But O, o’er all, forget not Kilda’s race,        155
  On whose bleak rocks, which brave the wasting tides,
  Fair Nature’s daughter, Virtue, yet abides.
Go! just as they, their blameless manners trace!
Then to my ear transmit some gentle song,
Of those whose lives are yet sincere and plain,        160
  Their bounded walks the rugged cliffs along,
And all their prospect but the wintry main.
  With sparing temperance, at the needful time,
They drain the scented spring; or, hunger-prest,
  Along the Atlantic rock, undreading climb,        165
And of its eggs despoil the solan’s nest.

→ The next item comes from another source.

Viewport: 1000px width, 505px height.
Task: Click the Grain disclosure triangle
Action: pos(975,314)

  Thus, blest in primal innocence, they live
Sufficed, and happy with that frugal fare
  Which tasteful toil and hourly danger give.

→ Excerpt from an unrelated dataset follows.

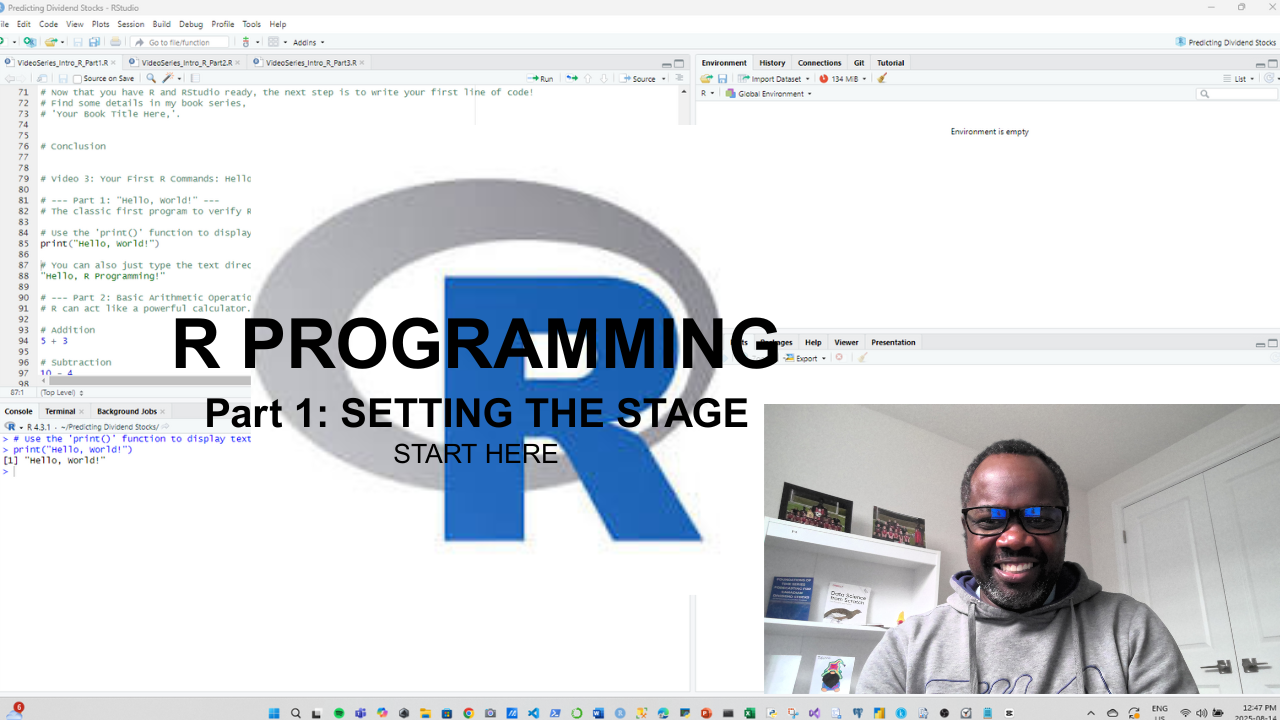Clear environment objects with the broom icon
1280x720 pixels.
tap(882, 78)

Hard is their shallow soil, and bleak and bare;        170
  Nor ever vernal bee was heard to murmur there!
Nor need’st thou blush that such false themes engage
  Thy gentle mind, of fairer stores possest;
  For not alone they touch the village breast,
But fill’d, in elder time, the historic page.        175
There, Shakespeare’s self, with every garland crown’d,
  Flew to those fairy climes his fancy sheen,
In musing hour, his wayward Sisters found,
  And with their terrors drest the magic scene.
From them he sung, when, ’mid his bold design,        180
  Before the Scot, afflicted, and aghast!

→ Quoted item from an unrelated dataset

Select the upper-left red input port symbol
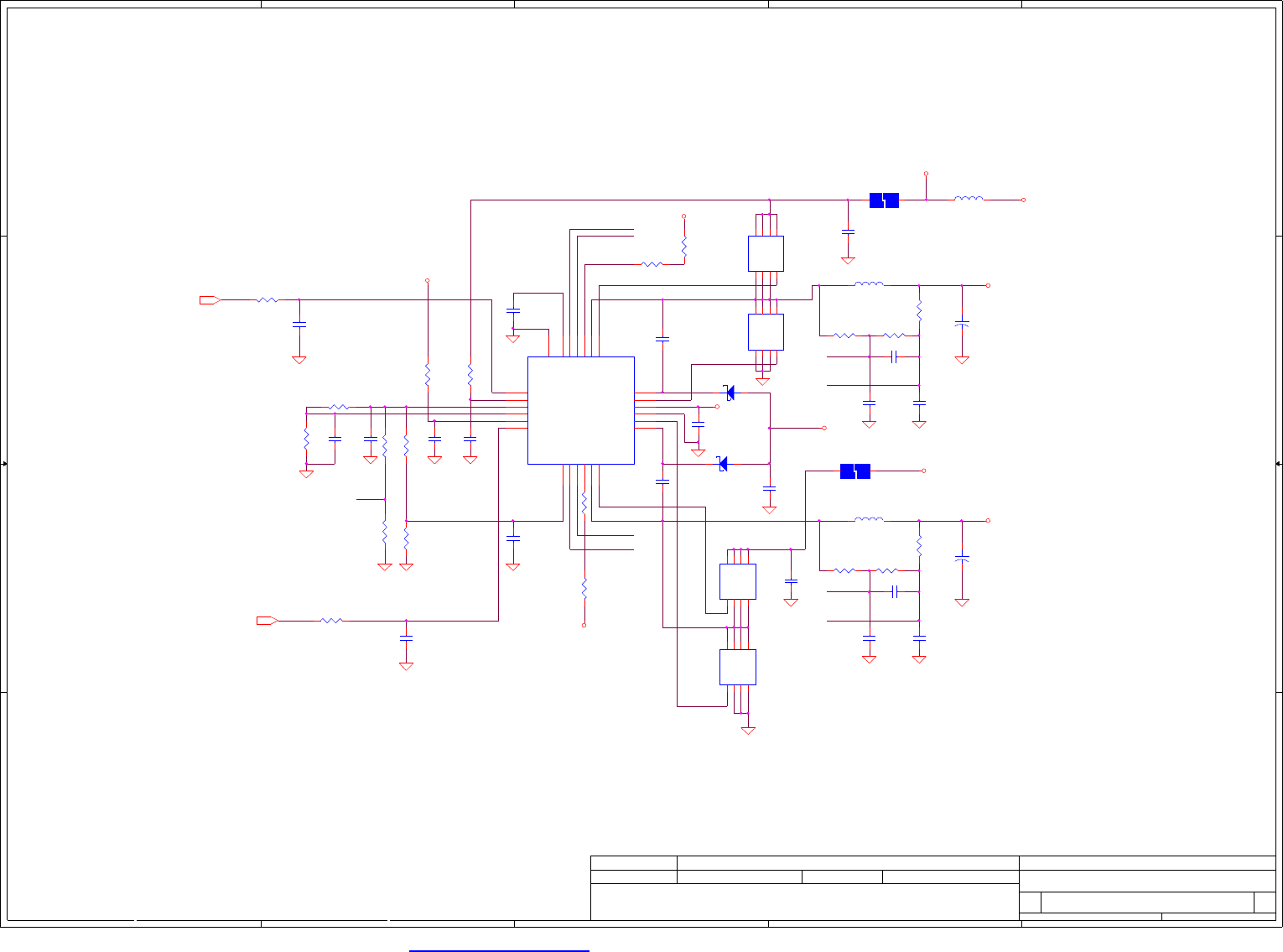Screen dimensions: 1283x952 pyautogui.click(x=210, y=299)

The shadowy kings of Banquo’s fated line
  Through the dark cave in gleamy pageant pass’d.
Proceed! nor quit the tales which, simply told,
  Could once so well my answering bosom pierce;        185
Proceed, in forceful sounds, and colours bold,
  The native legends of thy land rehearse;
To such adapt thy lyre, and suit thy powerful verse.
In scenes like these, which, daring to depart
  From sober truth, are still to nature true,        190
  And call forth fresh delight to Fancy’s view,
The heroic muse employ’d her Tasso’s art!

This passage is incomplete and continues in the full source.